Yaitu kalian harus mengagungkan hari Sabtu dan menaati perintah-Nya. Dikatakan demikian karena hal tersebut disyariatkan bagi mereka. Akan tetapi, pada akhirnya mereka membuat kilah (tipu daya) agar mereka tetap dapat berburu ikan di hari Sabtu, yaitu dengan cara meletakkan jaring-jaring dan perangkap-perangkap ikan sebelum hari Sabtu. Apabila hari Sabtu tiba dan ikan-ikan banyak didapat sebagaimana biasanya, ikan-ikan tersebut terjerat oleh jaring-jaring dan perangkap-perangkap tersebut, tiada suatu ikan pun yang selamat di hari Sabtu itu.

Apabila malam hari tiba, mereka mengambil ikan-ikan tersebut sesuduh hari Sabtu berlalu. Ketika mereka melakukan hal tersebut, maka Allah mengutuk rupa mereka menjadi kera. Kera adalah suatu binatang yang rupanya lebih mirip dengan manusia, tetapi kera bukan jenis manusia. Dengan kata lain, demikian pula perbuatan dan tipu muslihat mereka, mengingat apa yang mereka lakukan itu menurut lahiriah mirip dengan perkara yang hak, tetapi batiniahnya berbeda bahkan kebalikannya.

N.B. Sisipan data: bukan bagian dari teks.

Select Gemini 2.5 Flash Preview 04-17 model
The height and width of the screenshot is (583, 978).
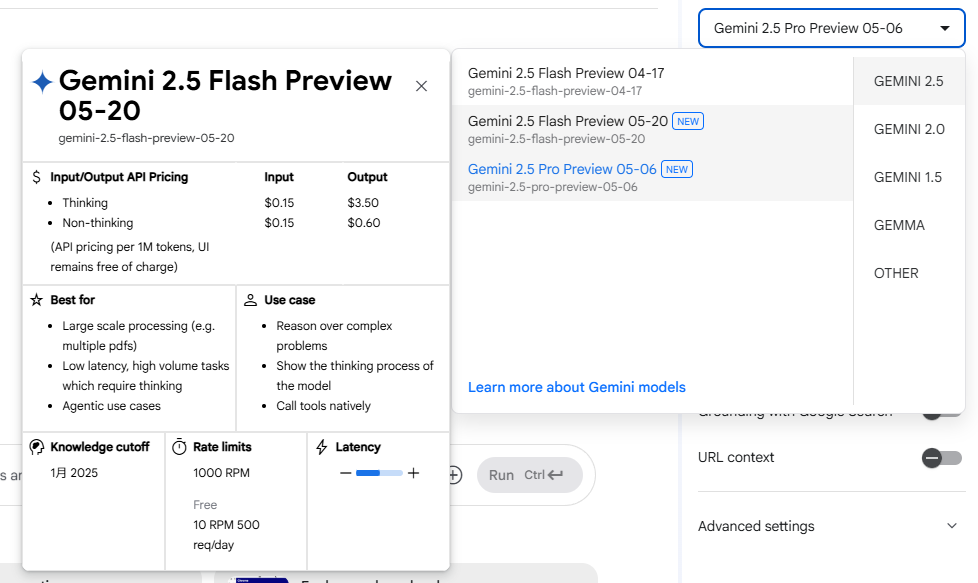(566, 81)
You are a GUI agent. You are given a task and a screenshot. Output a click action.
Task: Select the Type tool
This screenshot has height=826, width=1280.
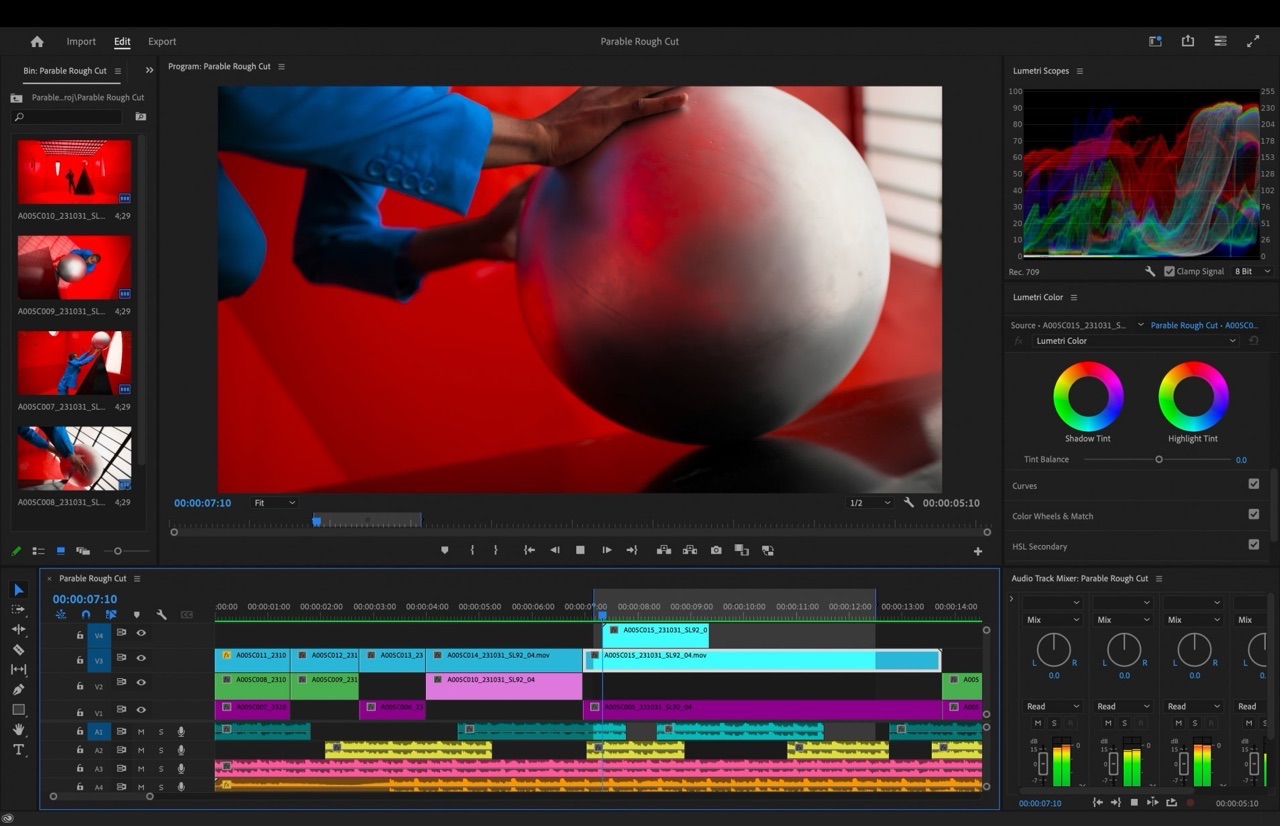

Maka pembalasan dikutuk menjadi kera itu merupakan balasan dari perbuatan mereka sendiri yang disesuaikan dengan jenis pelanggarannya. Kisah ini disebutkan panjang lebar dalam tafsir surat Al-A’raf, yaitu pada firman-Nya: Dan tanyakanlah kepada Bani Israil tentang negeri yang terletak di dekat laut ketika mereka melanggar aturan pada hari Sabtu, di waktu datang kepada mereka ikan-ikan (yang berada di sekitar) mereka terapung-apung di permukaan air, dan di hari-hari yang bukan Sabtu, ikan-ikan itu tidak datang kepada mereka.

Demikianlah Kami mencoba mereka disebabkan mereka berlaku fasik. (Al-A’raf: 163) Demikianlah kisah tersebut secara lengkap. As-Suddi mengatakan bahwa mereka adalah penduduk kota Ailah, demikian pula menurut Qatadah. Kami akan mengetengahkan pendapat ulama tafsir secara panjang lebar dalam tafsir ayat ini, insya Allah. Firman Allah Subhanahu wa ta’ala: lalu Kami berfirman kepada mereka, “”Jadilah kalian kera-kera yang hina.”” (Al-Baqarah: 65) Ibnu Abu Hatim meriwayatkan, telah menceritakan kepada kami Ubay, telah menceritakan kepada kami Abu Huzaifah, telah menceritakan kepada kami Syibl, dari Ibnu Nujaih, dari Mujahid sehubungan dengan makna ayat ini, bahwa hati merekalah yang dikutuk, bukan rupa mereka.

Sesungguhnya hal ini hanyalah sebagai perumpamaan yang dibuat oleh Allah, sebagaimana yang disebutkan dalam firman lainnya: seperti keledai yang membawa kitab-kitab. (Al-Jumu’ah: 5) Telah diriwayatkan pula oleh Ibnu Jarir, dari Al-Musanna, dari Abu Huzaifah dan dari Muhammad ibnu Umar Al-Bahili dan dari ‘Ashim, dari Isa, dari Ibnu Abu Nujaih, dari Mujahid dengan lafal yang sama. Sanad yang jayyid dan pendapat yang garib (aneh) sehubungan dengan makna ayat ini bertentangan dengan makna lahiriah ayat itu sendiri.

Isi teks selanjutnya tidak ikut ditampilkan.